For additional information or questions, please contact:

Daniel J. Schrider, President & Chief Executive Officer, or
Philip J. Mantua, E.V.P. & Chief Financial Officer 
Sandy Spring Bancorp
17801 Georgia Avenue
Olney, Maryland 20832
1-800-399-5919 

Email:
DSchrider@sandyspringbank.com
PMantua@sandyspringbank.com
Website: www.sandyspringbank.com

Media Contact:
Jen Schell
301-570-8331
jschell@sandyspringbank.com

Forward-Looking Statements

Sandy Spring Bancorp makes forward-looking statements in this news release and in the conference call regarding this news release. These forward-looking statements may include: statements of goals, intentions, earnings expectations, and other expectations; estimates of risks and of future costs and benefits; assessments of probable loan losses; assessments of market risk; and statements of the ability to achieve financial and other goals. 

Forward-looking statements are typically identified by words such as “believe,” “expect,” “anticipate,” “intend,” “outlook,” “estimate,” “forecast,” “project” and other similar words and expressions.  Forward-looking statements are subject to numerous assumptions, risks and uncertainties, which change over time. Forward-looking statements speak only as of the date they are made. Sandy Spring Bancorp does not assume any duty and does not undertake to update its forward-looking statements. Because forward-looking statements are subject to assumptions and uncertainties, actual results or future events could differ, possibly materially, from those that Sandy Spring Bancorp anticipated in its forward-looking statements and future results could differ materially from historical performance.
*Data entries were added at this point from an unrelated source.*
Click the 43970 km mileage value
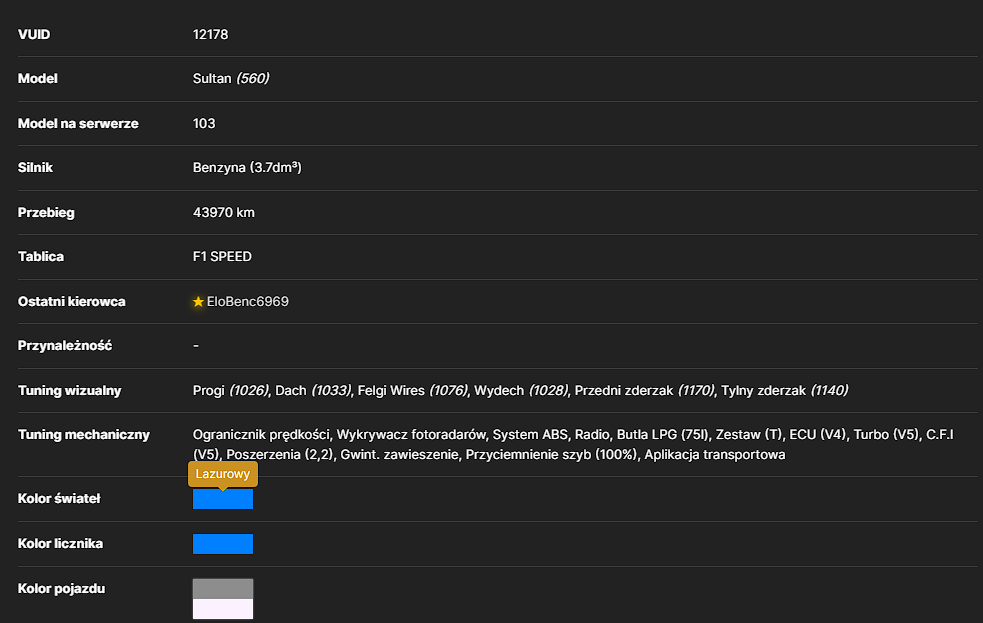The image size is (983, 623). coord(224,212)
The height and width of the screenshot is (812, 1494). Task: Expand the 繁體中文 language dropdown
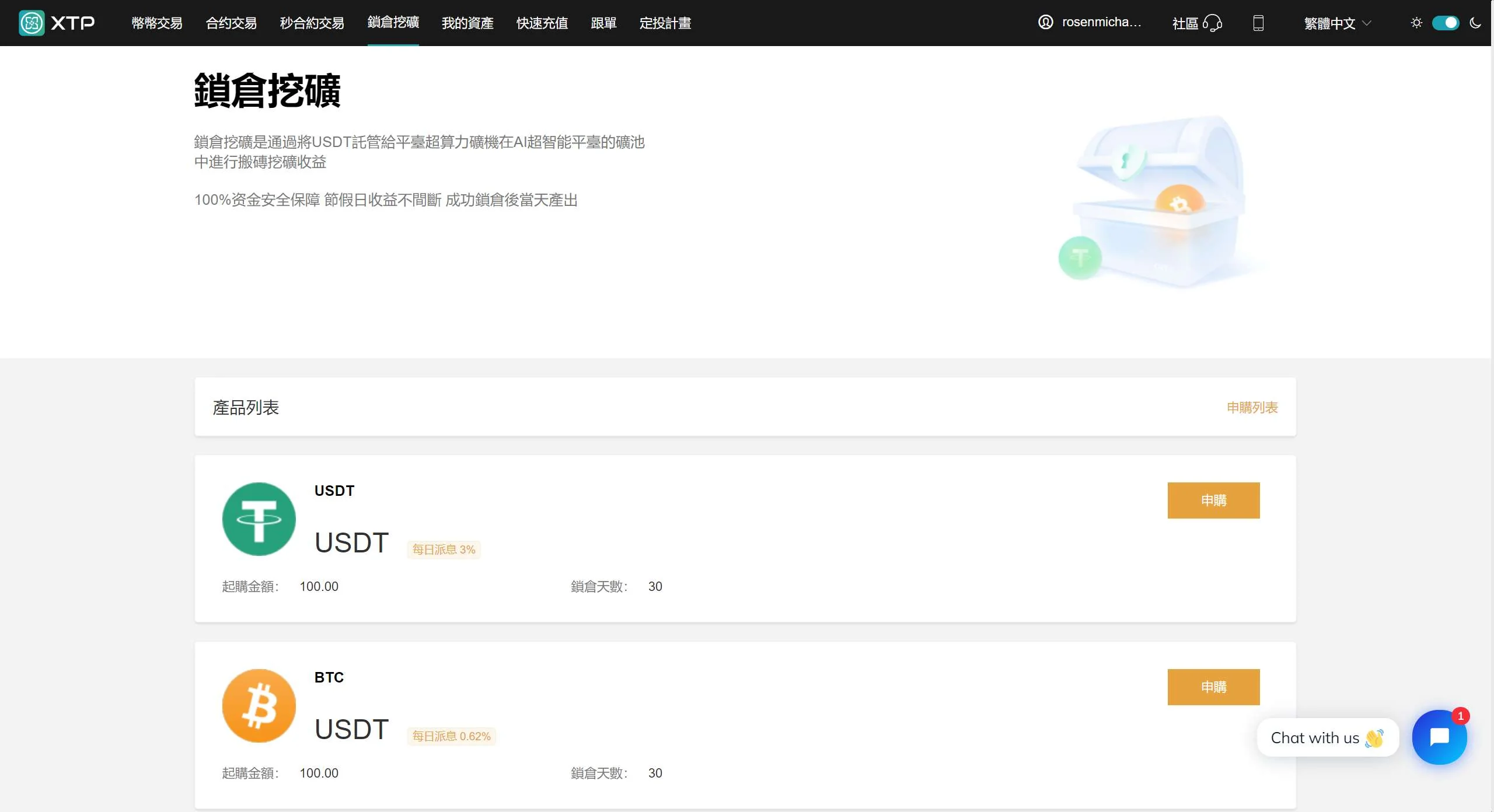coord(1337,23)
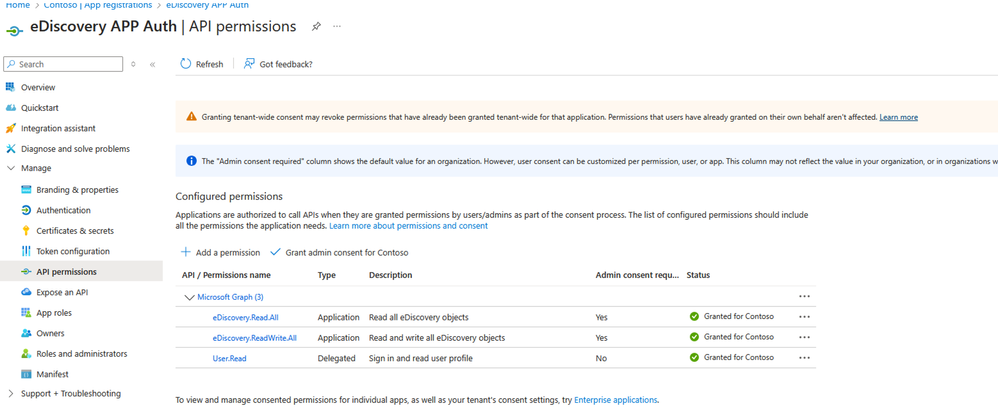Collapse the Microsoft Graph (3) group
Screen dimensions: 998x418
pyautogui.click(x=189, y=297)
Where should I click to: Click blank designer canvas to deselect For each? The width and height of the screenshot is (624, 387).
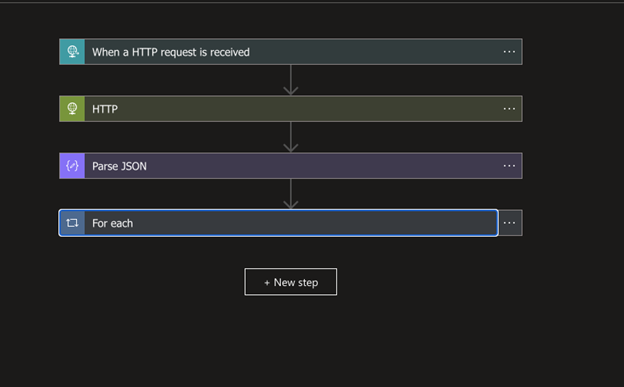[438, 326]
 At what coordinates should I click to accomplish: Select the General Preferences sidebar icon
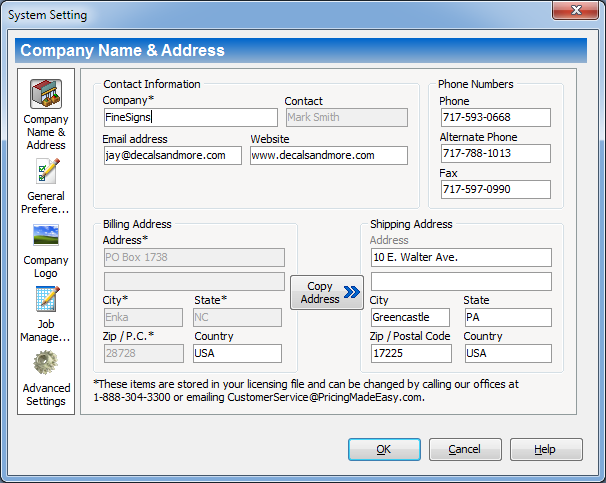(46, 173)
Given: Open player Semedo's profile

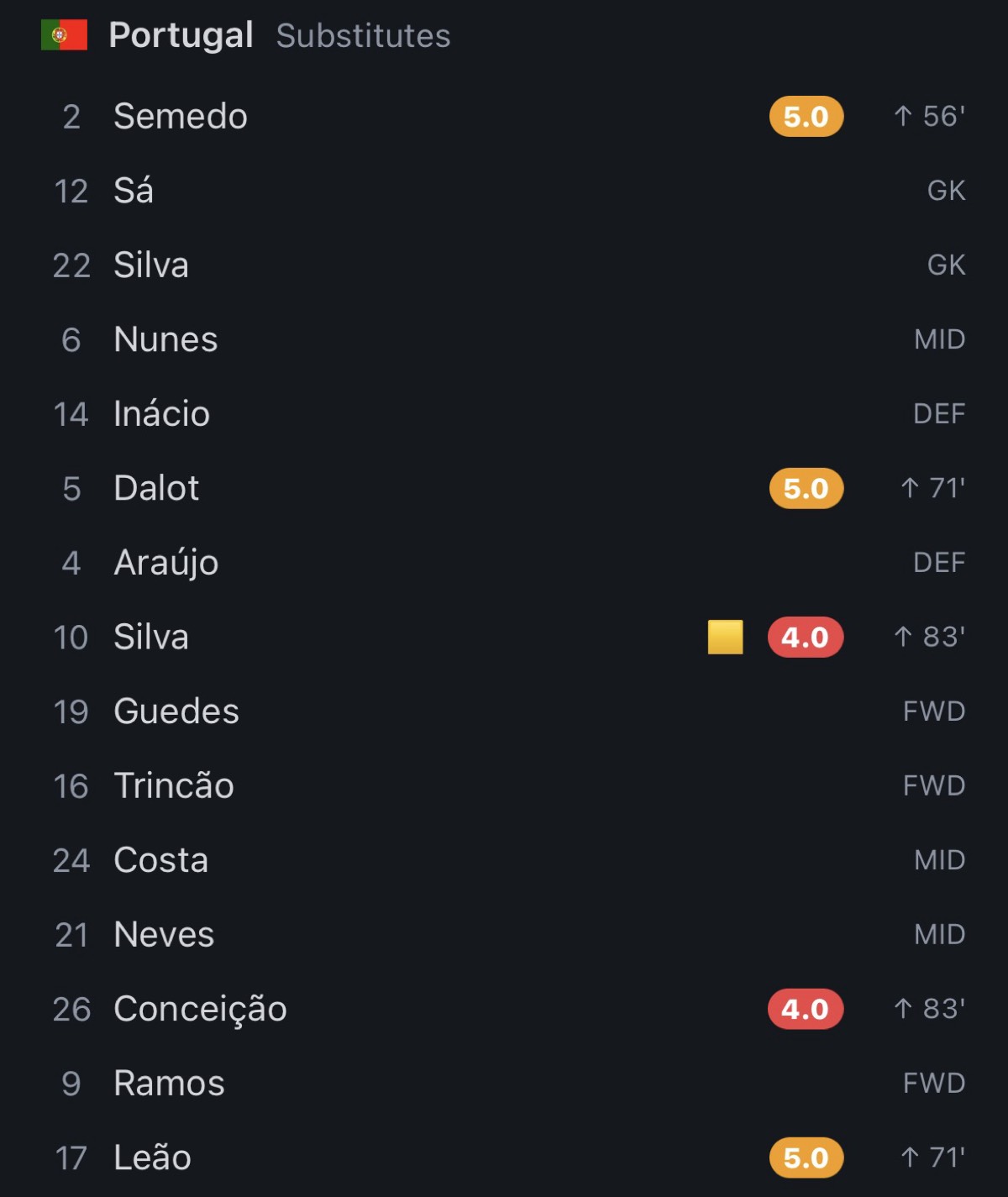Looking at the screenshot, I should click(x=504, y=117).
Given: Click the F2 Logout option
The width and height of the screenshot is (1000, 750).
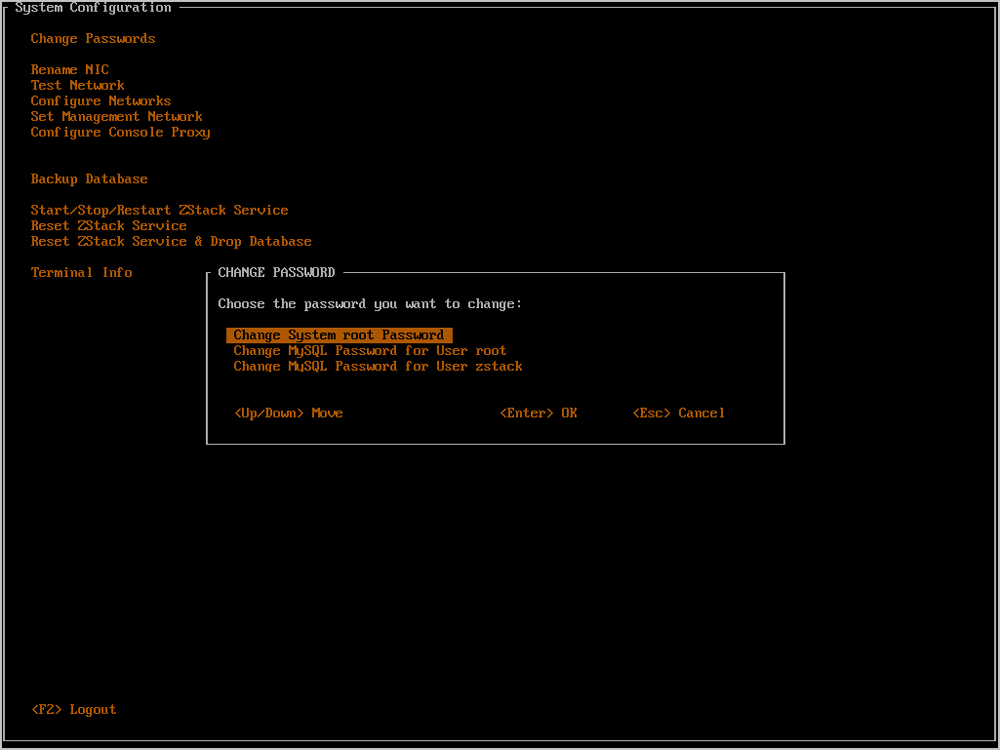Looking at the screenshot, I should click(74, 710).
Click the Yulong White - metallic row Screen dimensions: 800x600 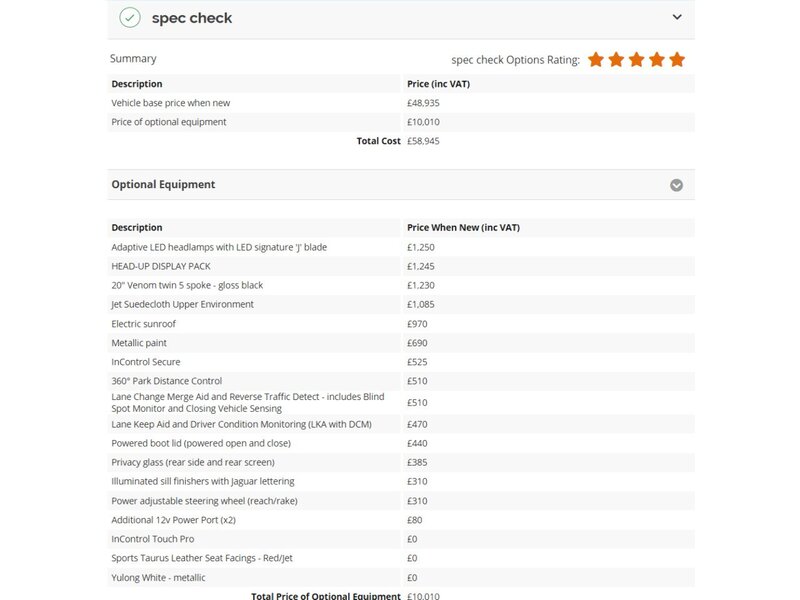coord(401,578)
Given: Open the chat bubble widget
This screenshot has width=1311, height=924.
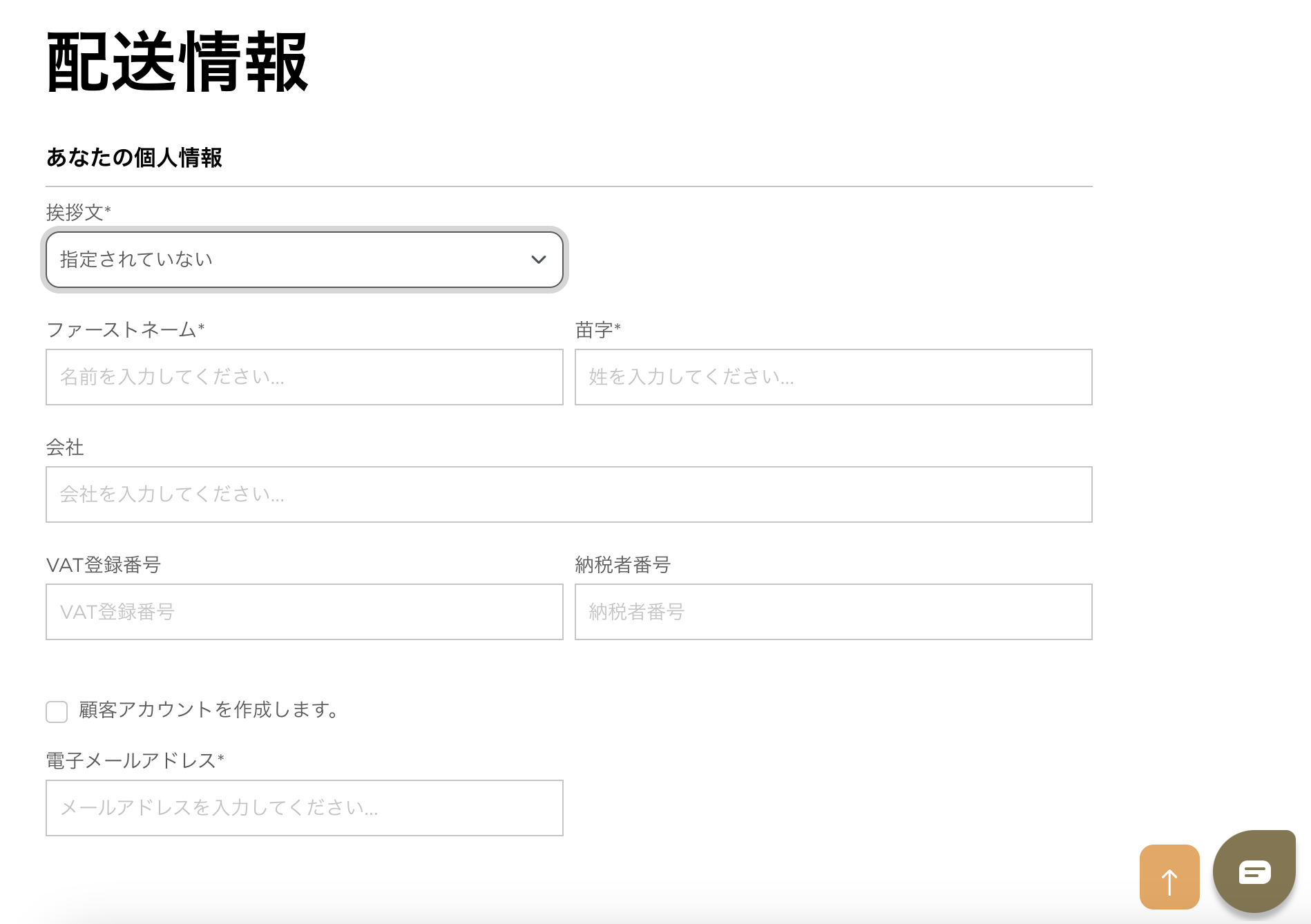Looking at the screenshot, I should (x=1254, y=872).
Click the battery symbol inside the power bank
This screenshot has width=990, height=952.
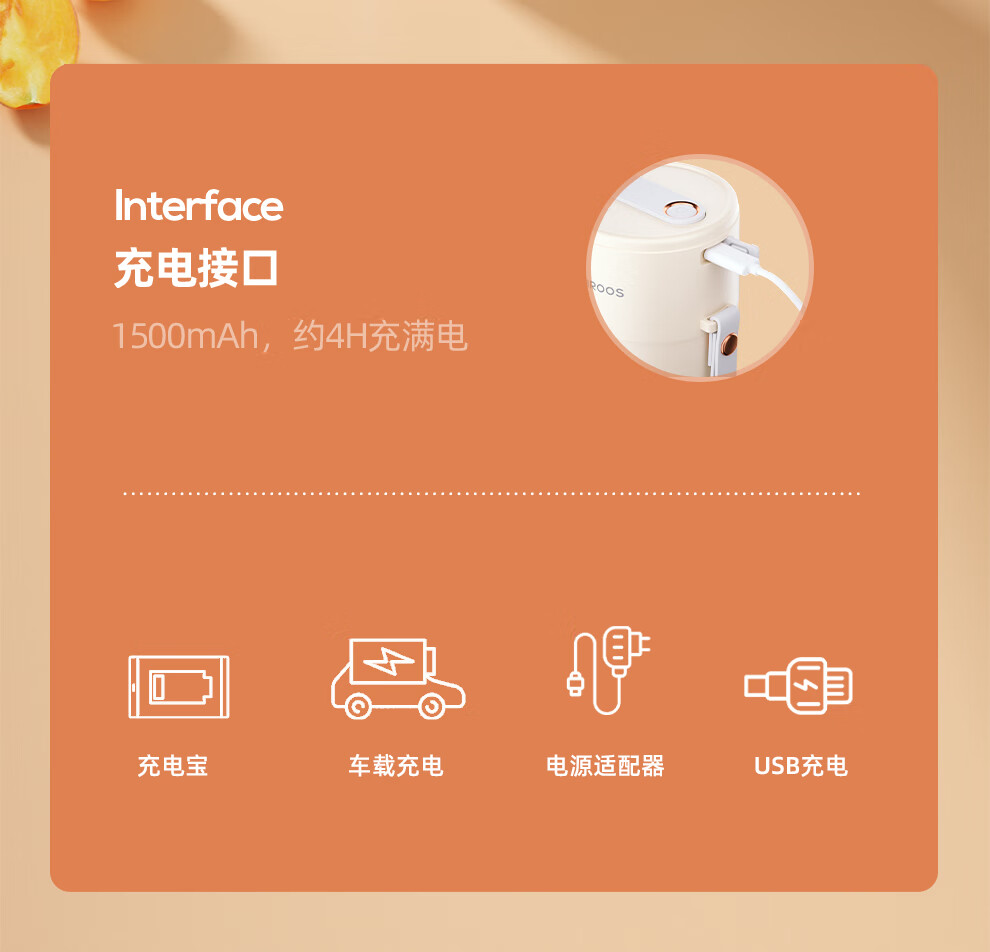(x=181, y=687)
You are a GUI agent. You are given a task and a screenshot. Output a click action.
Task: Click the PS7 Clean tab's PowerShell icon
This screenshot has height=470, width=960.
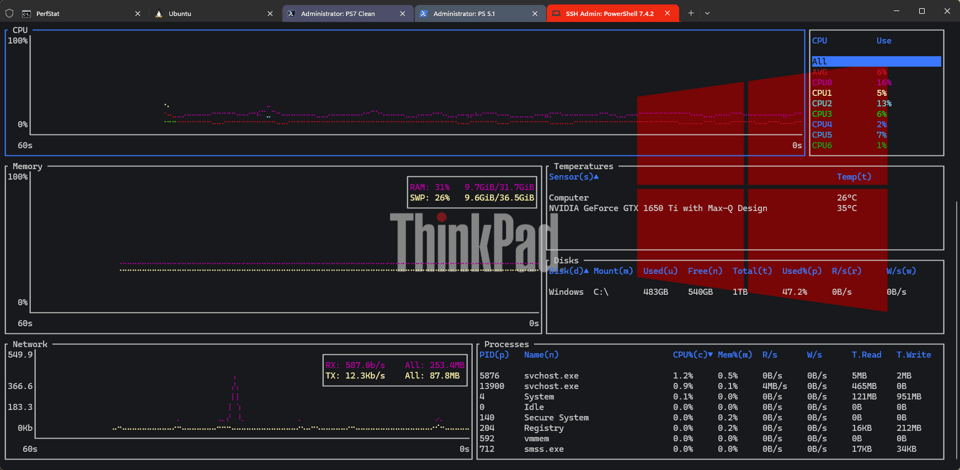coord(291,14)
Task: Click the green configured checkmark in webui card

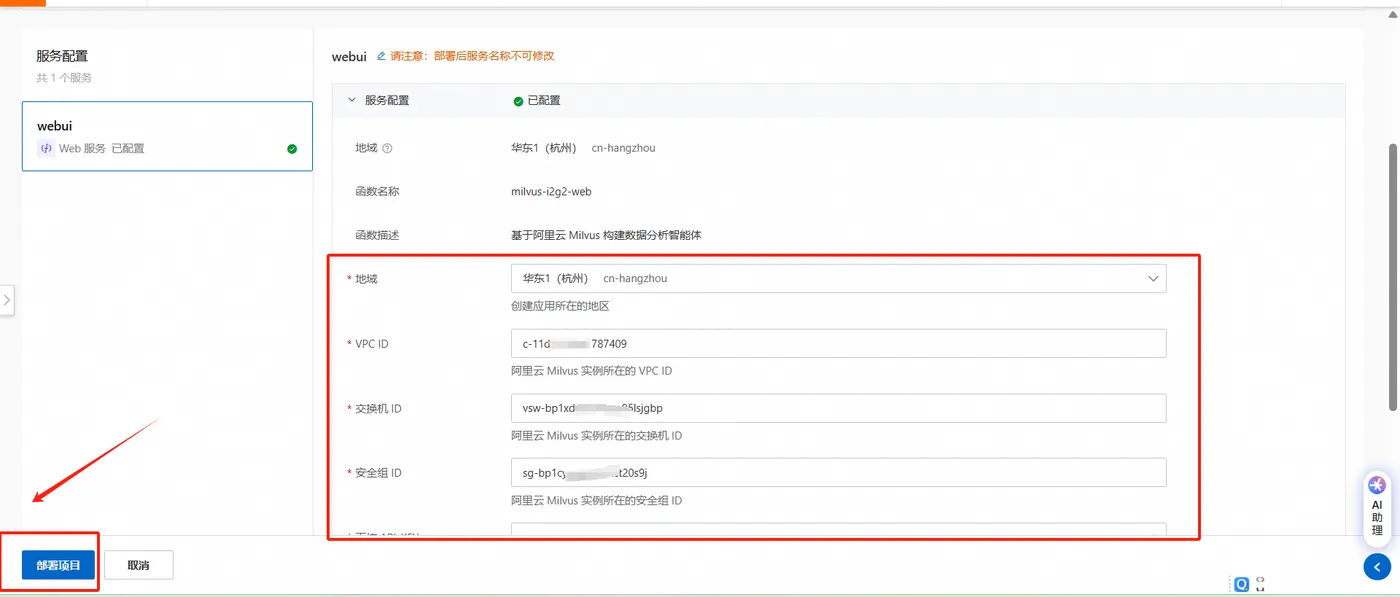Action: (x=292, y=149)
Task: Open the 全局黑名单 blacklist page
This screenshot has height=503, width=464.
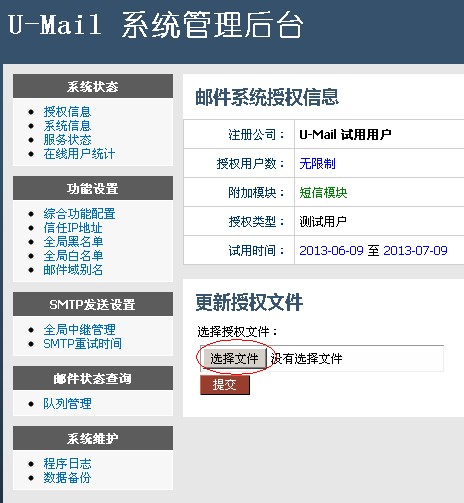Action: (x=73, y=242)
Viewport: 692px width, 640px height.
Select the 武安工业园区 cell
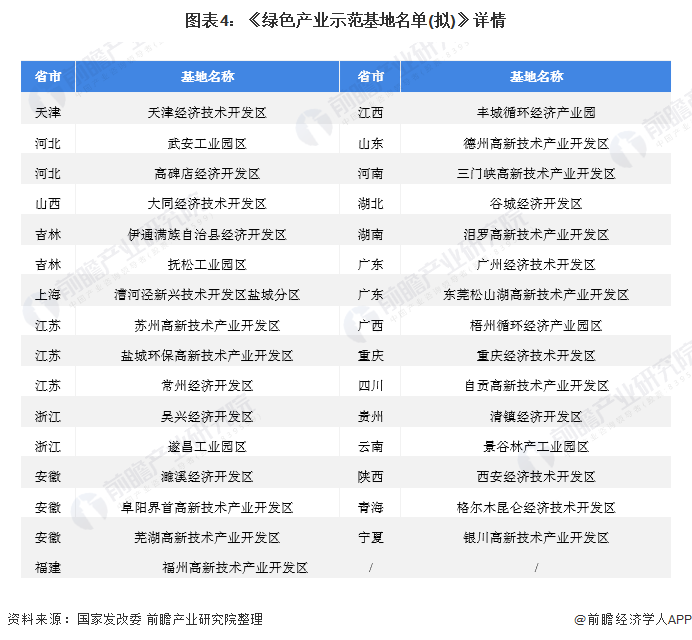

Sandy Spring Bancorp’s forward-looking statements are subject to the following principal risks and uncertainties: general economic conditions and trends, either nationally or locally; conditions in the securities markets; changes in interest rates; changes in deposit flows, and in the demand for deposit, loan, and investment products and other financial services; changes in real estate values; changes in the quality or composition of the Company’s loan or investment portfolios; changes in competitive pressures among financial institutions or from non-financial institutions; the Company’s ability to retain key members of management; changes in legislation, regulations, and policies; the possibility that any of the anticipated benefits of acquisitions will not be realized or will not be realized within the expected time period; and a variety of other matters which, by their nature, are subject to significant uncertainties.  Sandy Spring Bancorp provides greater detail regarding some of these factors in its Form 10-K for the year ended December 31, 2017, including in the Risk Factors section of that report, and in its other SEC reports. Sandy Spring Bancorp’s forward-looking statements may also be subject to other risks and uncertainties, including those that it may discuss elsewhere in this news release or in its filings with the SEC, accessible on the SEC’s Web site at www.sec.gov.